Satu korban meninggal dunia juga ditemukan di wilayah Padangsidimpuan setelah hujan ekstrem memicu bencana.
Secara keseluruhan, 13 kabupaten dan kota terdampak mulai dari Langkat, Medan, Binjai, Deli Serdang, Sibolga, Nias Selatan, Mandailing Natal hingga Tapanuli Selatan.
Di sisi lain, ribuan warga terpaksa meninggalkan rumah karena banjir dan longsor mengancam keselamatan mereka.
BPBD mencatat 776 kepala keluarga di Mandailing Natal mengungsi ke lokasi aman setelah air sungai meluap.
Sebanyak 3.000 jiwa di Tapanuli Selatan juga dievakuasi karena kondisi tanah labil dan curah hujan tidak menunjukkan tanda mereda.
Di Kota Padangsidimpuan, 240 kepala keluarga mengungsi karena banjir melanda kawasan padat penduduk.
Tapanuli Utara turut mencatat 19 kepala keluarga yang harus mengungsi akibat potensi longsor susulan.

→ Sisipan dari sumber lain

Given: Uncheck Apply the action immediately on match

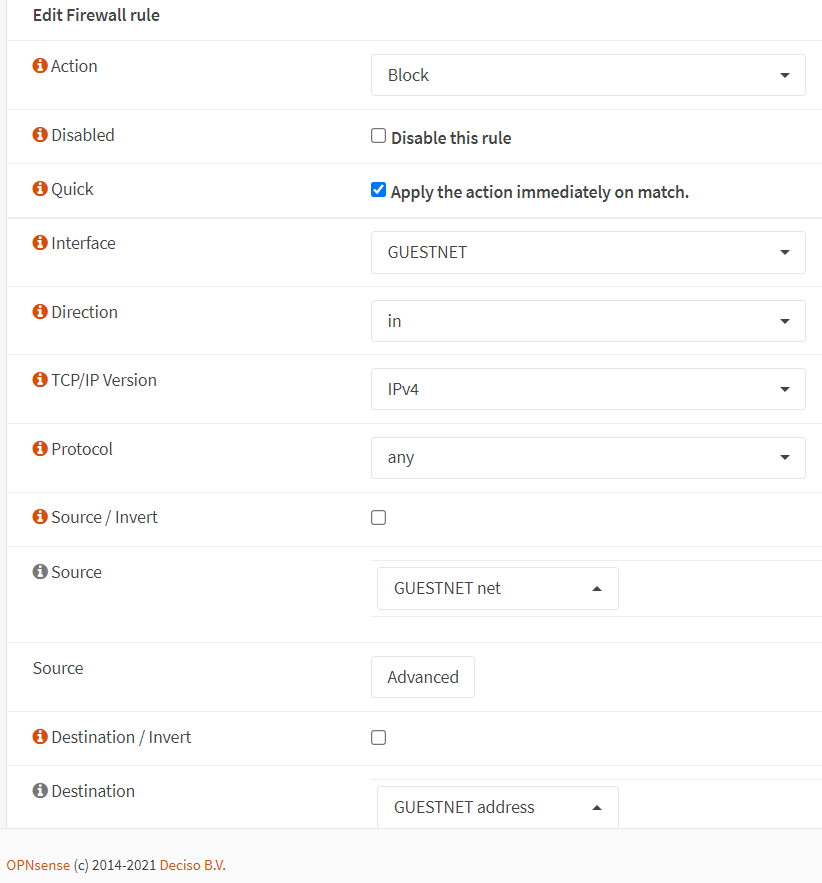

Hendro Nugroho dari BBMKG Wilayah I Medan mengungkapkan bahwa cuaca ekstrem dipicu oleh Siklon Tropis Senyar yang sebelumnya dikenal sebagai Bibit Siklon Tropis 95B.
Fenomena atmosfer tersebut berkembang sejak 21 November 2025 di perairan timur Aceh hingga Selat Malaka sehingga memicu hujan deras, angin kencang, serta gelombang tinggi di sejumlah wilayah.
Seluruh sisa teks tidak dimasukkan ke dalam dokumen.